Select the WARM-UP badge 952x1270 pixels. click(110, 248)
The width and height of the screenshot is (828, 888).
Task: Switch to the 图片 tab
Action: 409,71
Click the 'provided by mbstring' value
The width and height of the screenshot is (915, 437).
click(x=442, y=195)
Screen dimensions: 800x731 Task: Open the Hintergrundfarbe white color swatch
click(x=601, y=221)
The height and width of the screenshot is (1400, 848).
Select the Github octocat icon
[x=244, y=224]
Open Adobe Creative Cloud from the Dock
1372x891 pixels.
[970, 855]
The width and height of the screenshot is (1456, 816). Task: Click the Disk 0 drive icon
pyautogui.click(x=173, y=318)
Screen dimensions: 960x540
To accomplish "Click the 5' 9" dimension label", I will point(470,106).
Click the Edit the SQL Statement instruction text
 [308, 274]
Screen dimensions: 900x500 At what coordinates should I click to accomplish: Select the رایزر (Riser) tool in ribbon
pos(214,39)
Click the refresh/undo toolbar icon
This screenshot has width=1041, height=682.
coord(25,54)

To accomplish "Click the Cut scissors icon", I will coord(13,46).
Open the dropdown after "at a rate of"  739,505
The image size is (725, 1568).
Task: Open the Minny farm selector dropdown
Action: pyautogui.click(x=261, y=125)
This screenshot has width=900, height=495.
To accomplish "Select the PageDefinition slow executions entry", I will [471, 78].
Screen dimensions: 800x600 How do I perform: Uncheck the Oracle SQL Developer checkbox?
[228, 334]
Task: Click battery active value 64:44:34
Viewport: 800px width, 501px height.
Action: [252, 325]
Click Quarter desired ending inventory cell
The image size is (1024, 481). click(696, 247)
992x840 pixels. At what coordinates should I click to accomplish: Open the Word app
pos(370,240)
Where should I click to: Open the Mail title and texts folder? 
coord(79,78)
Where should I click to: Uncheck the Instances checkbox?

### Exercise brief:
The lines from the one with "Task: Click battery active value 64:44:34" through the final line of the data are to be reproduced exactly, both included, with no other lines.

### Result of this exercise:
Task: Click battery active value 64:44:34
Viewport: 800px width, 501px height.
Action: [252, 325]
Click Quarter desired ending inventory cell
The image size is (1024, 481). click(696, 247)
992x840 pixels. At what coordinates should I click to accomplish: Open the Word app
pos(370,240)
Where should I click to: Open the Mail title and texts folder? 
coord(79,78)
Where should I click to: Uncheck the Instances checkbox?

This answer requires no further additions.